# START OF Records shown
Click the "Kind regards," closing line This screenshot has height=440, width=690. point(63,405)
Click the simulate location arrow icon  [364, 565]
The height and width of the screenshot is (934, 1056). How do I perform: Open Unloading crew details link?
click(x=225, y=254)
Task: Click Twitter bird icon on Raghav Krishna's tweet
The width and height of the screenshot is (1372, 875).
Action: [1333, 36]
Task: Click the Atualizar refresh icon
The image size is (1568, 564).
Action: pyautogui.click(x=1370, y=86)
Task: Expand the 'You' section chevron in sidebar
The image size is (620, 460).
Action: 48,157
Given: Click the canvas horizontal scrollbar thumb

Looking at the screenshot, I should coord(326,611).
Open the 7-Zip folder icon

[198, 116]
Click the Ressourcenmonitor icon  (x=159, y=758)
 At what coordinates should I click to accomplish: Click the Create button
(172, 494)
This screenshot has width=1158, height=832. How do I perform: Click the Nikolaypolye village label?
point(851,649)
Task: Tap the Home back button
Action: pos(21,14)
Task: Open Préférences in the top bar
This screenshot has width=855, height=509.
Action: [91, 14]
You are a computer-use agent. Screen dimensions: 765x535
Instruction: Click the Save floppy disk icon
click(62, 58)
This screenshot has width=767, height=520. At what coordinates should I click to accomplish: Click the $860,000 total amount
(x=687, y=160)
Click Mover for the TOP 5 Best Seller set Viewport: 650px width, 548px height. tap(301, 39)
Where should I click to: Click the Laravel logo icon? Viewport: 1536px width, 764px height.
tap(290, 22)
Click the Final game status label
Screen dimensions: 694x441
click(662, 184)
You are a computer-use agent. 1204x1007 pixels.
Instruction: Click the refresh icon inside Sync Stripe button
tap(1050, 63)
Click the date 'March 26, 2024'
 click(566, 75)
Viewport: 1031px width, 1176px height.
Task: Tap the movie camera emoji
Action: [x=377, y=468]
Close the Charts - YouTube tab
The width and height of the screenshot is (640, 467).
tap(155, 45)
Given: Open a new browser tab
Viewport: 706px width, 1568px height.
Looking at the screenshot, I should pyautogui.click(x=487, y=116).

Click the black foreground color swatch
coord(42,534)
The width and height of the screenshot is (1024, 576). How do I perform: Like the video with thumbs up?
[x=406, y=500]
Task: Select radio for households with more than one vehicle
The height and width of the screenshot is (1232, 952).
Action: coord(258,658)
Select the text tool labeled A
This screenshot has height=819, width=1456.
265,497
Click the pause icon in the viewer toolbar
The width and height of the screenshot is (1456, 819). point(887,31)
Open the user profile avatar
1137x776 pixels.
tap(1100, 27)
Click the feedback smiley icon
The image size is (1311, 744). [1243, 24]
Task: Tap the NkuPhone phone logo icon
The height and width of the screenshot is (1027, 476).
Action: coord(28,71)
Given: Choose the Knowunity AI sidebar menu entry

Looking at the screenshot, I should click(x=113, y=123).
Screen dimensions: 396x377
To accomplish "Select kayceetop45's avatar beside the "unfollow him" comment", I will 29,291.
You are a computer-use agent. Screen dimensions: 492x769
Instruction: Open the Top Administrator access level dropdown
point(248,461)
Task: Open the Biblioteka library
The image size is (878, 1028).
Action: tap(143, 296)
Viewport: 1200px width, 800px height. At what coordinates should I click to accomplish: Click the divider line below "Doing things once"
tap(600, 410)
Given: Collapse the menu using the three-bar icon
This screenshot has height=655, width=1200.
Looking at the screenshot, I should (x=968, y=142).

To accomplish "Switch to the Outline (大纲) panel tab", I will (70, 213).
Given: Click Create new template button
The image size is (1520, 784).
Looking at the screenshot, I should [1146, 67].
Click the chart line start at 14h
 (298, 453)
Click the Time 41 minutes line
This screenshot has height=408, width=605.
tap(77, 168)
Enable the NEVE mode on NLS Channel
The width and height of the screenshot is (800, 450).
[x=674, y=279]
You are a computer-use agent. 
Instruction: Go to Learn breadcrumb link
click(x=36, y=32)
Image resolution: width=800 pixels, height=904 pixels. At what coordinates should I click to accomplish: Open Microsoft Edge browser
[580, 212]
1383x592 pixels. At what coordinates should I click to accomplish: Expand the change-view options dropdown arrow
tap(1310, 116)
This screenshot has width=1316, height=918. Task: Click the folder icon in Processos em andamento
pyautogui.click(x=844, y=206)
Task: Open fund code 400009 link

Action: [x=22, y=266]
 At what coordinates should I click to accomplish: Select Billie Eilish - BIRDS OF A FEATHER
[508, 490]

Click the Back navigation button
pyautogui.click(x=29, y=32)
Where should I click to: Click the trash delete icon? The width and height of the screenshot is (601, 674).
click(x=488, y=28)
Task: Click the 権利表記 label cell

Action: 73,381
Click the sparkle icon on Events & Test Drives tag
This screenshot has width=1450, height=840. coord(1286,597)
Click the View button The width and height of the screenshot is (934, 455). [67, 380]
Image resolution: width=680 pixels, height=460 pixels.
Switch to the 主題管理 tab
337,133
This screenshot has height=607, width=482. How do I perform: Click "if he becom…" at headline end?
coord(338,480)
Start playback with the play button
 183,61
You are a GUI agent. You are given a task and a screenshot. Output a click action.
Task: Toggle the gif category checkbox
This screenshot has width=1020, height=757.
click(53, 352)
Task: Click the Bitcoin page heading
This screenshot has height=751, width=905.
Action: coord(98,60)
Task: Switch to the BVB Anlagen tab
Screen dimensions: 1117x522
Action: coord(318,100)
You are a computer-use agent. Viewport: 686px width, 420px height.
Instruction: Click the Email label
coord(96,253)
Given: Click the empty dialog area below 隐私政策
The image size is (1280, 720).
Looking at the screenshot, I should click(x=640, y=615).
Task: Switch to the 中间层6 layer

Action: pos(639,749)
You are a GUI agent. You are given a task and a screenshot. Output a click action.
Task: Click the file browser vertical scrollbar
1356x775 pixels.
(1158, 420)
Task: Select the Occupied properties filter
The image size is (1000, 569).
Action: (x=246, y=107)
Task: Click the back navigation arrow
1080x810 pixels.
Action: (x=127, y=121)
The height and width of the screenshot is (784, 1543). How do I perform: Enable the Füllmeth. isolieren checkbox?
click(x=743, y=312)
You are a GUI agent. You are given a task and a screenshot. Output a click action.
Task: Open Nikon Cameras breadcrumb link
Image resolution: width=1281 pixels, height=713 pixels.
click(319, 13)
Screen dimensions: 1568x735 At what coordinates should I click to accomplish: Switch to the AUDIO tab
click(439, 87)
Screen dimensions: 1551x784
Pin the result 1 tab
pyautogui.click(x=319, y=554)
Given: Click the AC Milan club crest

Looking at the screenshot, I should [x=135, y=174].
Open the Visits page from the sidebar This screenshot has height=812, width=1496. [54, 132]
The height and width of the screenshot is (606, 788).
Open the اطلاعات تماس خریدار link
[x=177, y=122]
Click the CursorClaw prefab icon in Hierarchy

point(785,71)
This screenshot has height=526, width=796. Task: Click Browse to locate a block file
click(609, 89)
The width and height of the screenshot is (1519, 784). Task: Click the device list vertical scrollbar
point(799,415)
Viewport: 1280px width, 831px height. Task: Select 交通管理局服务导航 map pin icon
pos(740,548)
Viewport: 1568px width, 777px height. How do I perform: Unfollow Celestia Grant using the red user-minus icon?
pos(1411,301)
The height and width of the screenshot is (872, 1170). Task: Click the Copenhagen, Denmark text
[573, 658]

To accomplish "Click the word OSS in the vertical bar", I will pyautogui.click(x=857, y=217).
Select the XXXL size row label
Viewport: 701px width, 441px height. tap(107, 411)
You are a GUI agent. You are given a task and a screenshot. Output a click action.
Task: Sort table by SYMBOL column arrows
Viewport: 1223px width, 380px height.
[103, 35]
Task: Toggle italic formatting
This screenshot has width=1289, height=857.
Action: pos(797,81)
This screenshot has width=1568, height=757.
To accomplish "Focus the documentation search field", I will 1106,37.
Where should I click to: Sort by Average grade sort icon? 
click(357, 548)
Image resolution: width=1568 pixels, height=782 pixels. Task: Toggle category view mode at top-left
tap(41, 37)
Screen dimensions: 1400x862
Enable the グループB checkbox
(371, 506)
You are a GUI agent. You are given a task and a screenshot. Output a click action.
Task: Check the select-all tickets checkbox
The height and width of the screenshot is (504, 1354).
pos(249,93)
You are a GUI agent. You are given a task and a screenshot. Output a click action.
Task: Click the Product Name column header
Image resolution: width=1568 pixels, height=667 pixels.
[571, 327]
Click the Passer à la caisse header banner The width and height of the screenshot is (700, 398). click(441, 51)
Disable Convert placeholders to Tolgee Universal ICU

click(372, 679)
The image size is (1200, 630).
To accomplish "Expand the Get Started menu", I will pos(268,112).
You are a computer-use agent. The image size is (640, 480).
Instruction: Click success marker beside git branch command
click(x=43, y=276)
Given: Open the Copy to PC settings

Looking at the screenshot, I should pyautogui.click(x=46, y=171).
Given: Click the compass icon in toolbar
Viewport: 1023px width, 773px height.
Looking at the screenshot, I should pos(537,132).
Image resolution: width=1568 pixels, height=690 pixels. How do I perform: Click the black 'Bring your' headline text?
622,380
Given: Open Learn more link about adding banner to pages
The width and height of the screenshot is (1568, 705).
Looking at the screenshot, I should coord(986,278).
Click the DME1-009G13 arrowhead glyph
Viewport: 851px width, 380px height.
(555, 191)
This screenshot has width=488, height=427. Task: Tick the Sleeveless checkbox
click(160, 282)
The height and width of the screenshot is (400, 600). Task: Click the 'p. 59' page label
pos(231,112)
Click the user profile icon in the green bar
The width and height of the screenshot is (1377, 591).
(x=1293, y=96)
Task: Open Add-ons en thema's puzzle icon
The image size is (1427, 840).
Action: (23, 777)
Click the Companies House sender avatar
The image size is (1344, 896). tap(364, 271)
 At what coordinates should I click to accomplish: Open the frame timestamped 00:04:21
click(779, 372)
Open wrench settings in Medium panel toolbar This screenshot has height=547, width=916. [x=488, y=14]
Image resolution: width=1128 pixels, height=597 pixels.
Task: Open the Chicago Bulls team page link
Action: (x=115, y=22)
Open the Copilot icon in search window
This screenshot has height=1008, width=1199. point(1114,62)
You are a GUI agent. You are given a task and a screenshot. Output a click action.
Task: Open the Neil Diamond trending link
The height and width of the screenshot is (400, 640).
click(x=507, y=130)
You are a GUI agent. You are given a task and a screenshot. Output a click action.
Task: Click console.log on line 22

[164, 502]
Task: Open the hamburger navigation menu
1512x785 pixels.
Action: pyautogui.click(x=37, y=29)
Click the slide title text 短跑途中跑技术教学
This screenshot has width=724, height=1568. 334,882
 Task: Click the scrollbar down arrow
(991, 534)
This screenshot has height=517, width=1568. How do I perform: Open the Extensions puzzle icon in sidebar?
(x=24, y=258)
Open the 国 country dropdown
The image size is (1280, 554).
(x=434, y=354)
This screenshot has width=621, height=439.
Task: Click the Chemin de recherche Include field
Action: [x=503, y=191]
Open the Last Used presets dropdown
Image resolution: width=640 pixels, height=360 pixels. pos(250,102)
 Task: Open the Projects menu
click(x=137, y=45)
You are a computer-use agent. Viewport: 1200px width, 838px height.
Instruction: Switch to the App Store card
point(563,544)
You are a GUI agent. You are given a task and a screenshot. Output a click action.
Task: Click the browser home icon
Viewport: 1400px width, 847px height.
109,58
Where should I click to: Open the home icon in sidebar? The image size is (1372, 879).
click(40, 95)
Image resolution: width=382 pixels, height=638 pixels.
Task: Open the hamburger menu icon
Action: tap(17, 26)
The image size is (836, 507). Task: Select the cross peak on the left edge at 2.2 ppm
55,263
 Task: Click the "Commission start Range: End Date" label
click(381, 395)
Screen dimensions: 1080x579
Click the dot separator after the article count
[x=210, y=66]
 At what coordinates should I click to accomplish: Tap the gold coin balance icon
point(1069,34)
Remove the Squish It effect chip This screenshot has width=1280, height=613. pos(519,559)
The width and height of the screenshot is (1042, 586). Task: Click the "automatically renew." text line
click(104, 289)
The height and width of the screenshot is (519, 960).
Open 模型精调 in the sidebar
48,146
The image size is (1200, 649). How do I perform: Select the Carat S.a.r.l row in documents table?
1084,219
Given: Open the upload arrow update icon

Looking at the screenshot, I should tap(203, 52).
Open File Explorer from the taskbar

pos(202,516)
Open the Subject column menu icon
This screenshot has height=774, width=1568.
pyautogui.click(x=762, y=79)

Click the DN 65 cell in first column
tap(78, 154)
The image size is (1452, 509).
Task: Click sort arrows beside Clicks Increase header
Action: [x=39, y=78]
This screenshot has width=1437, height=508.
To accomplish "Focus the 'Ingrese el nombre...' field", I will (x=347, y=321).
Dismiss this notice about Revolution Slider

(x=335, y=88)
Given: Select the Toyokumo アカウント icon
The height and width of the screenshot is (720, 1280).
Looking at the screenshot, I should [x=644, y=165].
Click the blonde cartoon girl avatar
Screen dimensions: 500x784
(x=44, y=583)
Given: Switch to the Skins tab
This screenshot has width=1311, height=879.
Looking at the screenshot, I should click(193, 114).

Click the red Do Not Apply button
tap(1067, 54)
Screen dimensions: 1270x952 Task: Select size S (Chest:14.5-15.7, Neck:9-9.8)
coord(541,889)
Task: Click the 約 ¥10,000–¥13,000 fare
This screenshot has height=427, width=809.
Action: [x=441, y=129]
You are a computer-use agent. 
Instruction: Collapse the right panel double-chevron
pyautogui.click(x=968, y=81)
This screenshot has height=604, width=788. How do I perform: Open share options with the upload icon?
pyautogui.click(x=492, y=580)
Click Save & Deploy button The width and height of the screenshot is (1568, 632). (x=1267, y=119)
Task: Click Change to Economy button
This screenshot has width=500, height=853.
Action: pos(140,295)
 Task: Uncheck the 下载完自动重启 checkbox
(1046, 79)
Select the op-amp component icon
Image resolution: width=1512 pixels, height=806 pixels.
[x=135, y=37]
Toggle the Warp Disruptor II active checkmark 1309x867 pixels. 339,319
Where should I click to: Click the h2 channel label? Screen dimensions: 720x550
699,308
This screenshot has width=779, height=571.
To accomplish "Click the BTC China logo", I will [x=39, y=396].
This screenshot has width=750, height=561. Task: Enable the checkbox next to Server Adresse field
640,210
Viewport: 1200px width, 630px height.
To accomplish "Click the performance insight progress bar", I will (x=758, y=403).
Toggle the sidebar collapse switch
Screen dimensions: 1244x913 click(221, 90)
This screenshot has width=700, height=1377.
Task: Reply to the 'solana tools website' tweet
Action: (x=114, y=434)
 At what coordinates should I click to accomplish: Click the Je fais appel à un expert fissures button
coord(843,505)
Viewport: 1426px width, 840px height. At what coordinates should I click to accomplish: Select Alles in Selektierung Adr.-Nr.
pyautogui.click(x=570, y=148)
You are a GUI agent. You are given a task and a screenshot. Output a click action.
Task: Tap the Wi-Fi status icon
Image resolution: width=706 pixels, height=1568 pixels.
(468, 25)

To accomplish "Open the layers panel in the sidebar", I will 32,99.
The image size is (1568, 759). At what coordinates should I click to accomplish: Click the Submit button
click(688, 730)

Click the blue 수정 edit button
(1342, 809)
# END OF Records shown
● **Brief**
Rewrite the items from the line with "Viewport: 1200px width, 630px height." up to and including the line with "pyautogui.click(x=570, y=148)", changing "progress bar" to "progress meter" and leaving everything else the same.

● **Solution to this exercise**
Viewport: 1200px width, 630px height.
To accomplish "Click the performance insight progress meter", I will (x=758, y=403).
Toggle the sidebar collapse switch
Screen dimensions: 1244x913 click(221, 90)
This screenshot has width=700, height=1377.
Task: Reply to the 'solana tools website' tweet
Action: (x=114, y=434)
 At what coordinates should I click to accomplish: Click the Je fais appel à un expert fissures button
coord(843,505)
Viewport: 1426px width, 840px height. At what coordinates should I click to accomplish: Select Alles in Selektierung Adr.-Nr.
pyautogui.click(x=570, y=148)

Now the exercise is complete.